Wirth, Klaus J, Scheibenbogen, Carmen · Medicina (Kaunas, Lithuania) · 2022 · DOI
Quick Summary
Many people with post-COVID syndrome experience shortness of breath and chest pain, even though their lungs and heart are typically healthy. This study proposes that the problem may stem from overbreathing (hyperventilation) during exercise, combined with problems in how the body regulates breathing and uses energy in muscles. The authors suggest that overbreathing creates a harmful cascade inside cells—disrupting sodium and calcium balance—which worsens fatigue and breathing difficulties. Preventing overbreathing might be a way to help these patients recover.
Why It Matters
This study bridges post-COVID syndrome and ME/CFS by proposing a unifying mechanistic explanation for breathing difficulties and exercise intolerance seen in both conditions. Understanding the cellular basis of hyperventilation-driven pathology could guide development of targeted interventions (such as breathing retraining) that prevent the cascade of sodium and calcium dysregulation.
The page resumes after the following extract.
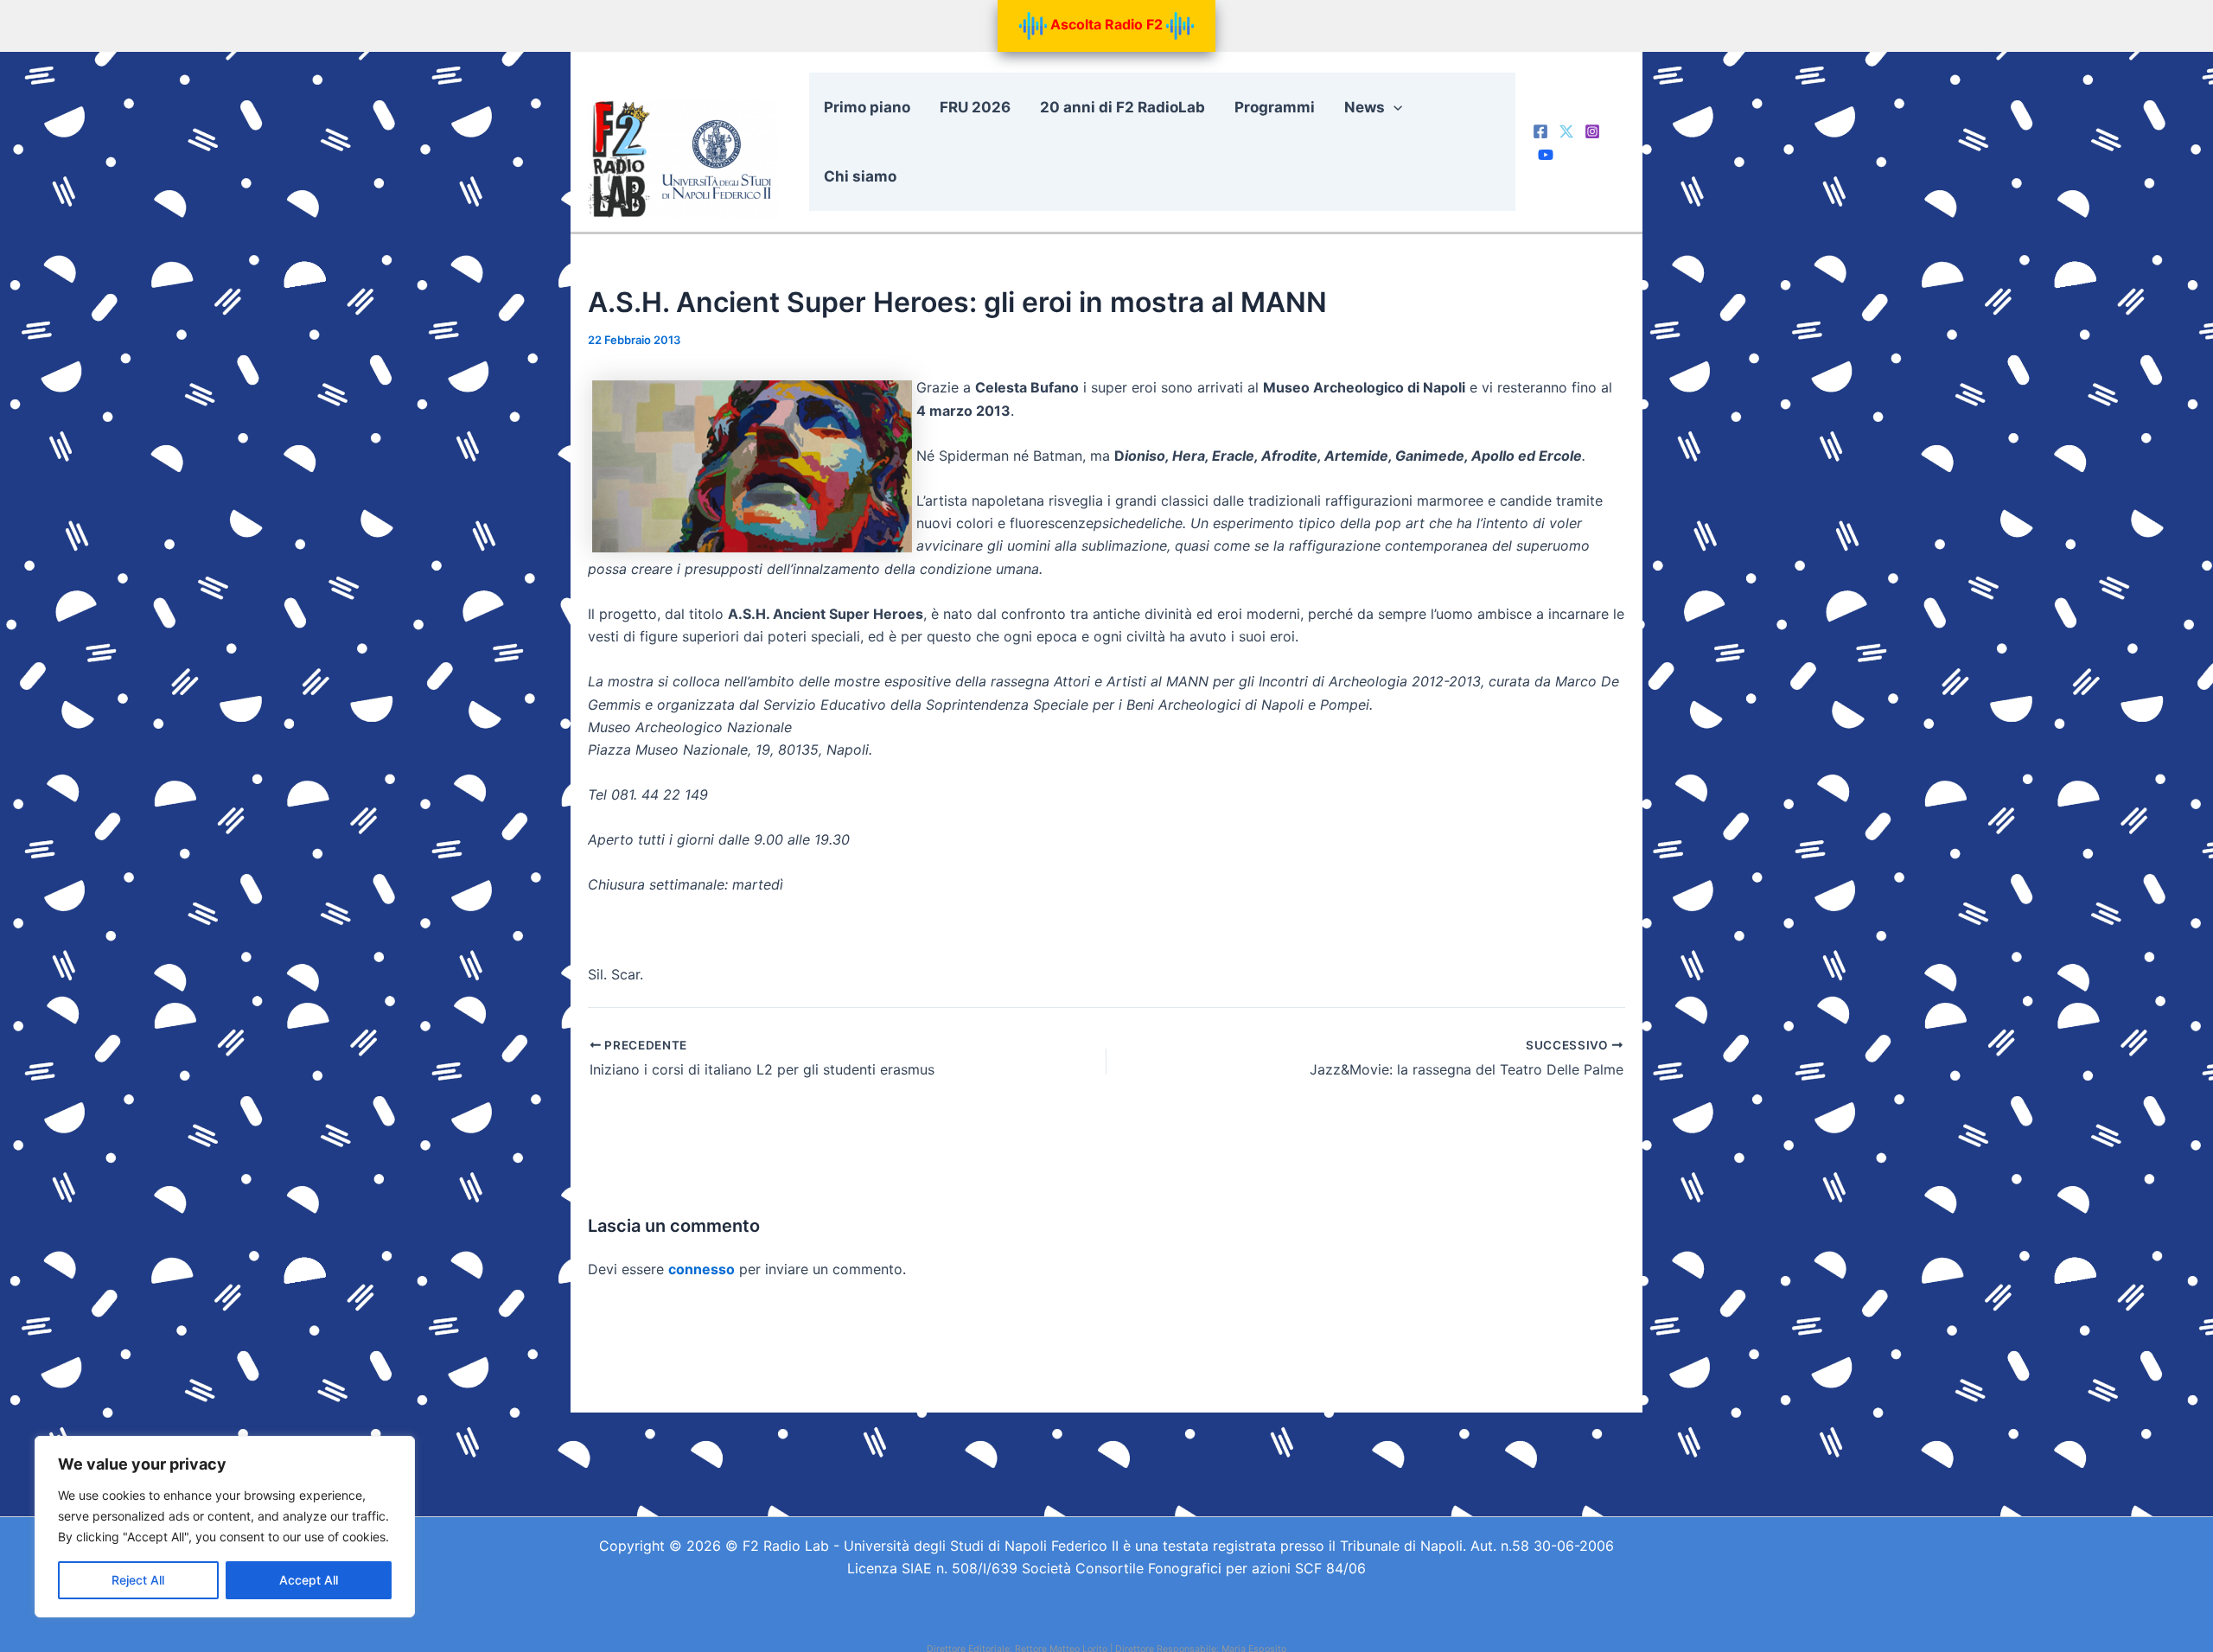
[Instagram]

For ME/CFS patients, it offers a testable biological hypothesis that may apply more broadly to post-infectious fatigue syndromes.
Observed Findings
• Dyspnea and chest pain occur frequently in post-COVID syndrome despite absence of organ structural damage in most mild cases
• Hyperventilation occurs early during exercise in PCS patients
• Skeletal muscle energetic impairment and autonomic dysfunction are present in both PCS and ME/CFS
Inferred Conclusions
• Exaggerated respiratory response in PCS arises from combined skeletal muscle bioenergetic dysfunction and autonomic dysregulation
• Hyperventilation-induced respiratory alkalosis triggers intracellular sodium accumulation via NHE1 and other mechanisms, compounding existing sodium loading
• Mitochondrial calcium overload driven by high intracellular sodium is a key pathogenic mechanism linking breathing dysfunction to fatigue chronification
• Prevention of hyperventilation may represent a therapeutic target to interrupt this cascade
Remaining Questions
• Has hyperventilation been directly measured and quantified in post-COVID patients during standardized exercise testing?
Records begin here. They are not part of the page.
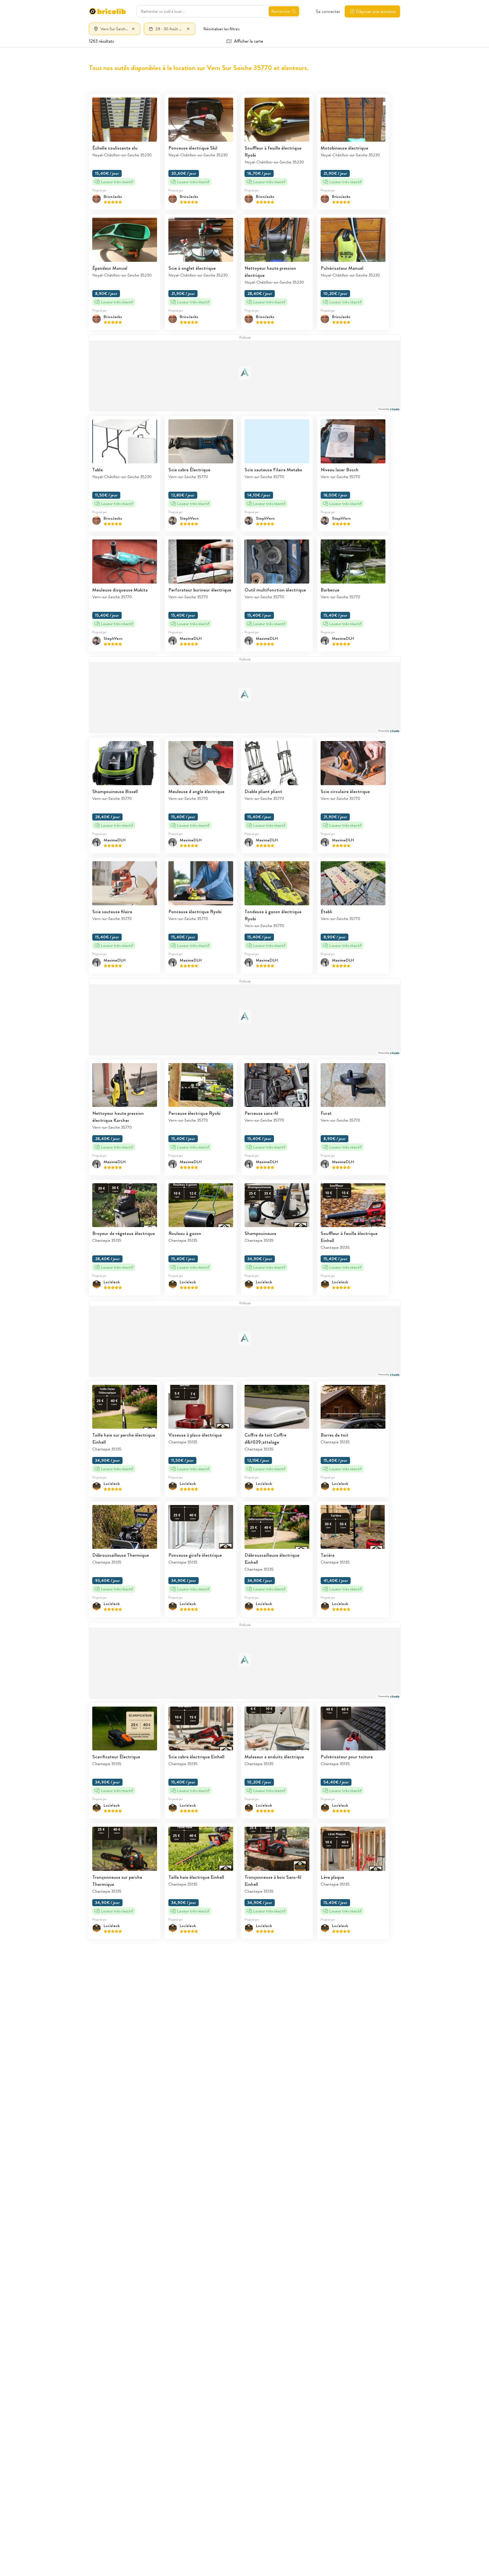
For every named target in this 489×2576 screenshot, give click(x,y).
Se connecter (328, 11)
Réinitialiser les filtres (221, 29)
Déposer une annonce (376, 11)
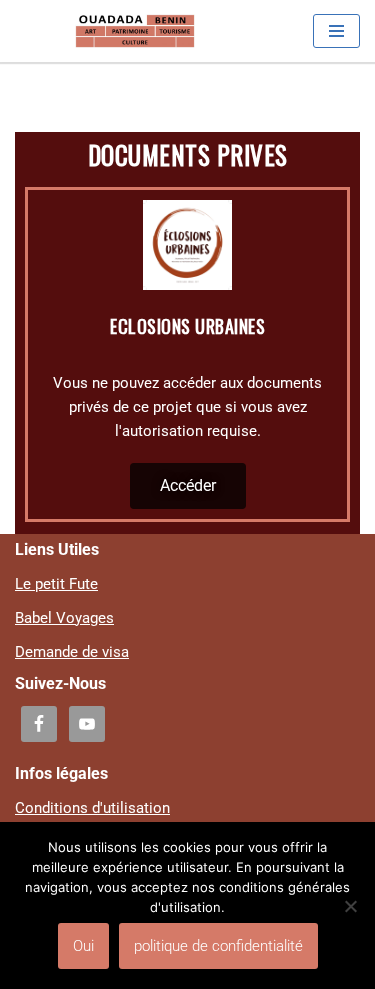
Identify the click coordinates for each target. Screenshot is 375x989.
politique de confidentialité (218, 946)
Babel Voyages (64, 618)
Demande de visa (72, 652)
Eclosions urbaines (187, 326)
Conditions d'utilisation (92, 808)
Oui (83, 946)
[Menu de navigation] (336, 31)
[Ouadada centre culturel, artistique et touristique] (135, 31)
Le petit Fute (56, 584)
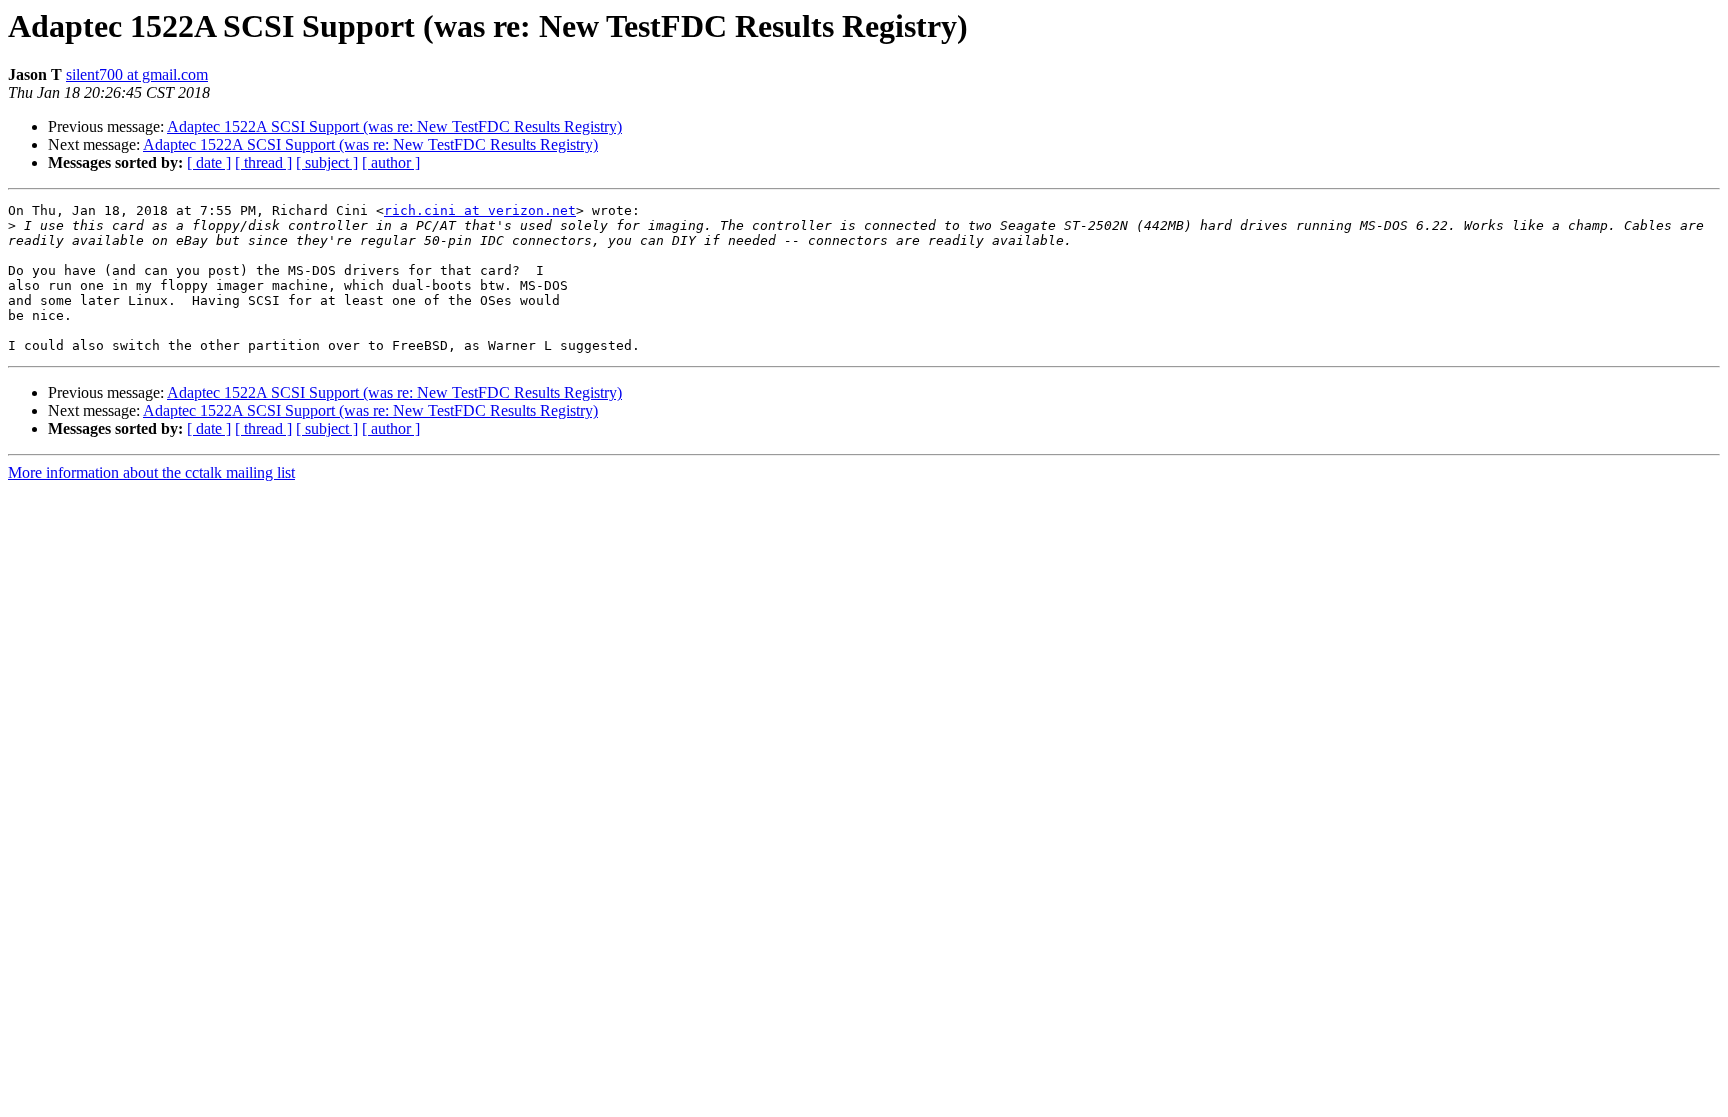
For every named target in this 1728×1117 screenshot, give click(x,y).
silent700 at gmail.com (137, 74)
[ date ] (209, 162)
• Can interventions that prevent hyperventilation (e.g., breathing retraining, pharmacologic approaches) improve dyspnea and exercise tolerance in PCS or ME/CFS patients?
• Do intracellular sodium and mitochondrial calcium levels correlate with symptom severity in these patient populations, and can these be measured non-invasively?
What This Study Does Not Prove
This is a theoretical mechanistic review without direct empirical data, so it does not prove these mechanisms actually occur in post-COVID or ME/CFS patients. The study does not demonstrate that preventing hyperventilation will clinically improve patient outcomes. Correlation between proposed mechanisms and symptom severity has not been established in patient populations.